Constraint references go one step further than address sanitizer; instead of waiting until you dereference a dangling pointer, a constraint reference can detect when a pointer becomes dangling. 19 With this, a program can detect risky pointers before they're even dereferenced, similar to how SQL's foreign key constraints work (hence the name).

This was first implemented by Adam Dingle and David Bacon in an experimental language named Gel. We experimented with this in Vale and were wonderfully surprised at how easy they were to learn and use, and how few constraint halts we encountered (only two in a 1,500 line program, both which actually found legitimate mishandling). We decided to keep it in the language as Assist mode, and an additional Unsafe mode to turn off all protections if one deemed their testing with Assist mode was sufficient. You can read more about this at The Next Steps for Single Ownership and RAII.

This is particularly exciting because, given a good test suite, it's conservative enough to give high confidence in safety, 20 with zero memory or speed overhead, which will be the best choice for a vast number of programs.

And beyond!

The above languages are pushing the state of the art in regions, static analysis, and new memory management paradigms.

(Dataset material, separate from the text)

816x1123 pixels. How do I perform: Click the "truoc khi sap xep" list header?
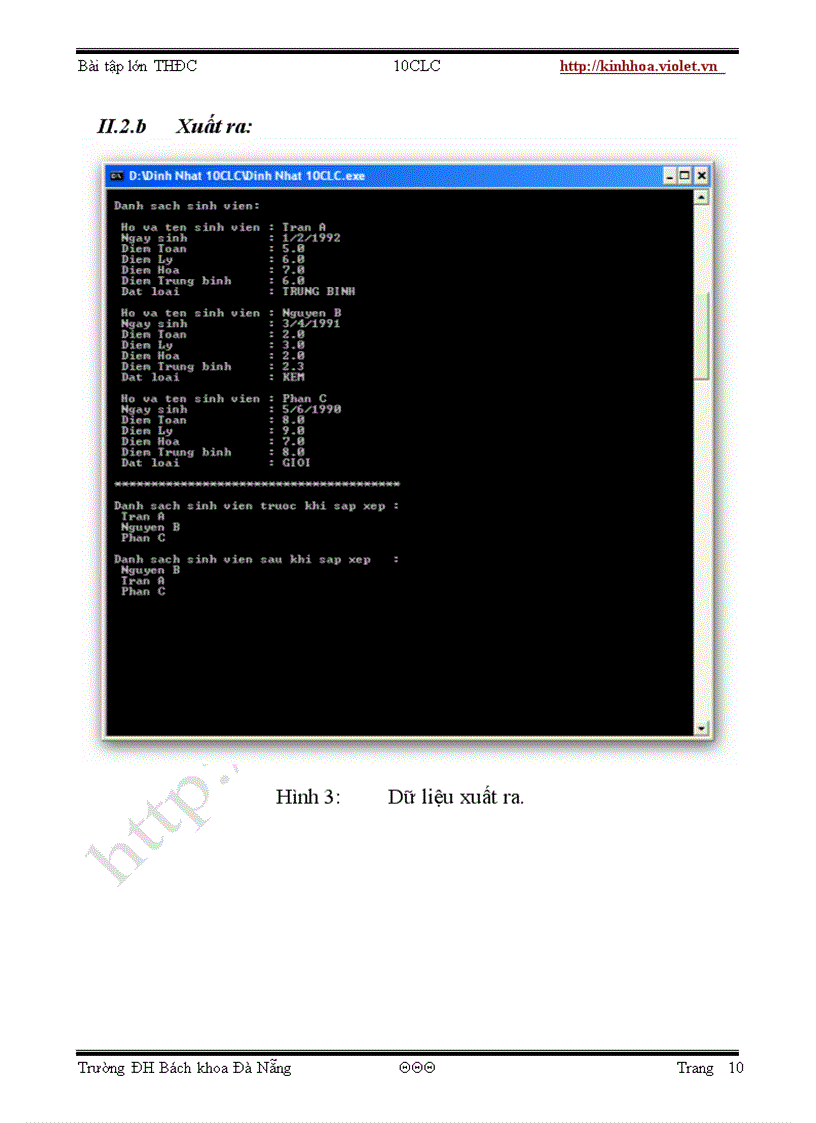coord(256,506)
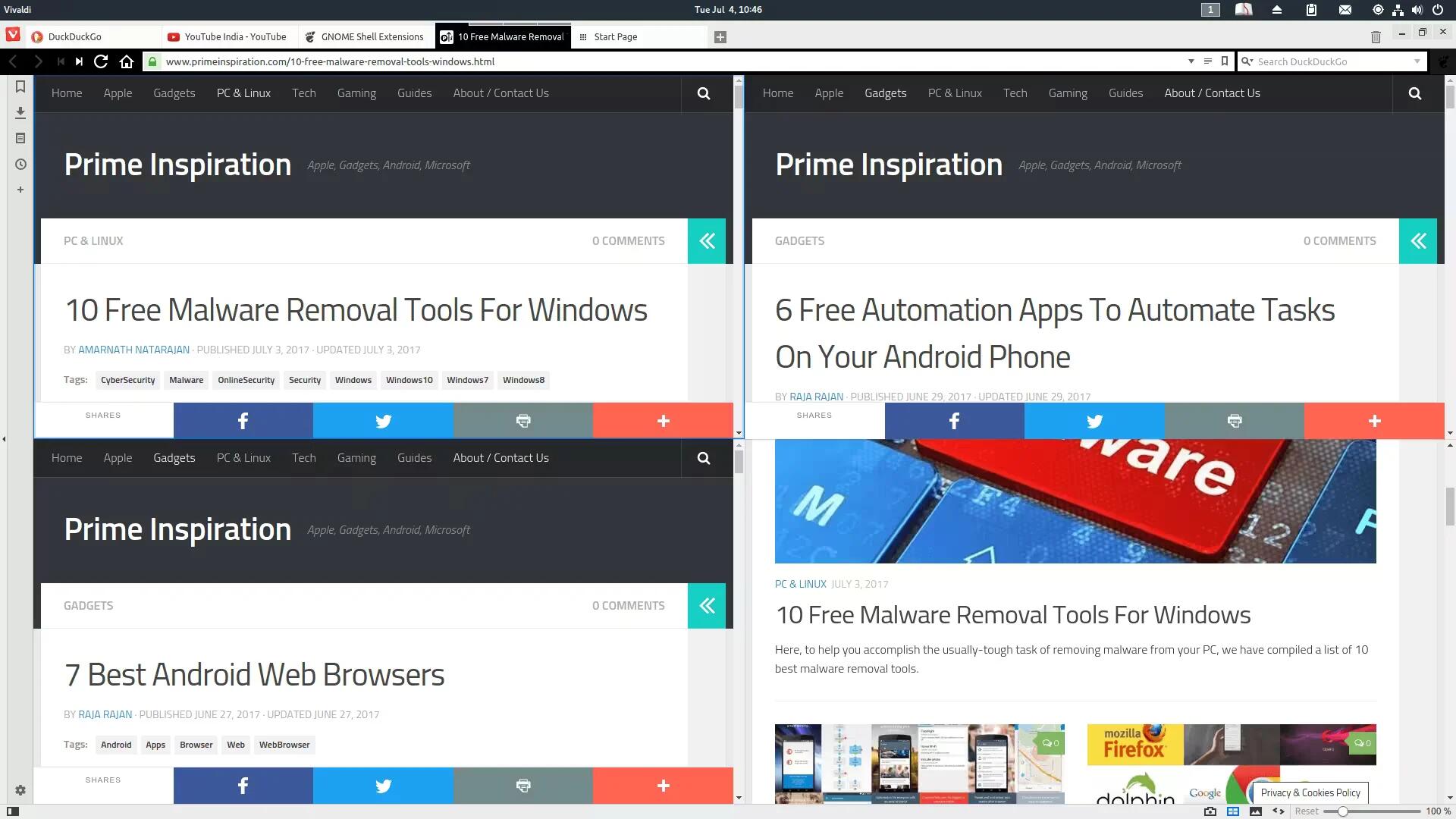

I predict that the 2020s will be a decade of exploration in the best ways to blend static analysis with a combination of different memory management paradigms in the same program, in a way that Rust programmers manually do right now.

I'd love to hear your thoughts! Swing by our discord server or the r/vale subreddit!

Afterword: More Ideas, Experiments, and Languages!

If there's something that writing this article has taught me, it's that we need more programming languages. We should to explore these realms more, because there's so much interesting potential! If I had to list a few interesting ideas:

  • Virtual memory (mmap, mprotect, etc.) tricks are constantly hinting at hidden potential.
  • Perhaps there's more that languages can do in the realms of concurrency on harnessing multiple cores' caches more intelligently.
  • There's interesting blends in the vast no-mans-land between native code and garbage collection.

There are a lot of other ideas and experiments and new languages using techniques which I couldn't fit here. In a future article, I could cover Nim's ORC, Zig's ReleaseSafe, Basil's stack-based model, and much much more. Comment and let me know what you'd like to hear about!


This requires that our malloc uses size classes (like jemalloc and mimalloc) in a heap specifically for these "generationed allocations" so we can be certain nothing will overwrite them.


This is comparing naive generational memory to naive reference counting. In other words, there are no optimizations on top of either.


This means that locals can share ownership of an object by marking its "tethered" bit, preventing it from disappearing and allowing more aggressive static analysis.


This means that the compiler inserts assembly instructions before every dereference to make sure we're accessing only valid memory.


Asan is basically like generational memory, but 20-40x slower.


If the user intends for a reference to dangle, then they can use a weak reference instead of a constraint reference.


Keep in mind, Rust programs (especially those with dependencies) still have to worry about memory unsafety too, because of unsafe.